| WHAT THIS TASK INVOLVES |
All of the data below must be repeated exactly.

| MATERIAL FOR THIS EXERCISE |
◆ ◆ ◆ ◆ ◆

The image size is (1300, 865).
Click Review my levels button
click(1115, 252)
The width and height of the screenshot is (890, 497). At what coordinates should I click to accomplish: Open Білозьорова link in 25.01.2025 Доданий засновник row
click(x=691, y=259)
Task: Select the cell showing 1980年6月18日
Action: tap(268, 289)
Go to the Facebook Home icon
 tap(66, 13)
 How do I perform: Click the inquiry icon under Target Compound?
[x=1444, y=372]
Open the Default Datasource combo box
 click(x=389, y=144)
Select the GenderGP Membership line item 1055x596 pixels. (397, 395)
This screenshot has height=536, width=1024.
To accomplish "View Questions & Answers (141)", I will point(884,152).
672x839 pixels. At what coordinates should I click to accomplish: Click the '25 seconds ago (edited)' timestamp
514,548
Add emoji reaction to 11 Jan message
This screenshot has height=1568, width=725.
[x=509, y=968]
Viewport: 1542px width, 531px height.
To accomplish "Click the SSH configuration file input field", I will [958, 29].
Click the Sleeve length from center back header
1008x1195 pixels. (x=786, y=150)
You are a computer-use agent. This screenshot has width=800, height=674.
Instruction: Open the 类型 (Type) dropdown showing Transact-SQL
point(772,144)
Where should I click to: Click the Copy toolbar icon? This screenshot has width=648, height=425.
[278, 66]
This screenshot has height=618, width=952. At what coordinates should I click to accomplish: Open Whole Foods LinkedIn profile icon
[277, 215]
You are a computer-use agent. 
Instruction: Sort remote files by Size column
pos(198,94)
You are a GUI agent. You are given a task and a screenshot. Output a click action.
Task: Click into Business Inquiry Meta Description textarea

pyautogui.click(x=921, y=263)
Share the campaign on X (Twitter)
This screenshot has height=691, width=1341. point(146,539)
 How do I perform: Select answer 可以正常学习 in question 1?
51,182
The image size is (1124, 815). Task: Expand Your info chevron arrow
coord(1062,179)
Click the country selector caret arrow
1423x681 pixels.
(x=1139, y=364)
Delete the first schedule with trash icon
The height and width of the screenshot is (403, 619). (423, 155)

◆ ◆ ◆ ◆ ◆

| OUTPUT BELOW |
The image size is (1300, 865).
Click Review my levels button
click(1115, 252)
The width and height of the screenshot is (890, 497). At what coordinates should I click to accomplish: Open Білозьорова link in 25.01.2025 Доданий засновник row
click(x=691, y=259)
Task: Select the cell showing 1980年6月18日
Action: tap(268, 289)
Go to the Facebook Home icon
 tap(66, 13)
 How do I perform: Click the inquiry icon under Target Compound?
[x=1444, y=372]
Open the Default Datasource combo box
 click(x=389, y=144)
Select the GenderGP Membership line item 1055x596 pixels. (397, 395)
This screenshot has height=536, width=1024.
To accomplish "View Questions & Answers (141)", I will point(884,152).
672x839 pixels. At what coordinates should I click to accomplish: Click the '25 seconds ago (edited)' timestamp
514,548
Add emoji reaction to 11 Jan message
This screenshot has height=1568, width=725.
[x=509, y=968]
Viewport: 1542px width, 531px height.
To accomplish "Click the SSH configuration file input field", I will [958, 29].
Click the Sleeve length from center back header
1008x1195 pixels. (x=786, y=150)
You are a computer-use agent. This screenshot has width=800, height=674.
Instruction: Open the 类型 (Type) dropdown showing Transact-SQL
point(772,144)
Where should I click to: Click the Copy toolbar icon? This screenshot has width=648, height=425.
[278, 66]
This screenshot has height=618, width=952. At what coordinates should I click to accomplish: Open Whole Foods LinkedIn profile icon
[277, 215]
You are a computer-use agent. 
Instruction: Sort remote files by Size column
pos(198,94)
You are a GUI agent. You are given a task and a screenshot. Output a click action.
Task: Click into Business Inquiry Meta Description textarea

pyautogui.click(x=921, y=263)
Share the campaign on X (Twitter)
This screenshot has height=691, width=1341. point(146,539)
 How do I perform: Select answer 可以正常学习 in question 1?
51,182
The image size is (1124, 815). Task: Expand Your info chevron arrow
coord(1062,179)
Click the country selector caret arrow
1423x681 pixels.
(x=1139, y=364)
Delete the first schedule with trash icon
The height and width of the screenshot is (403, 619). (423, 155)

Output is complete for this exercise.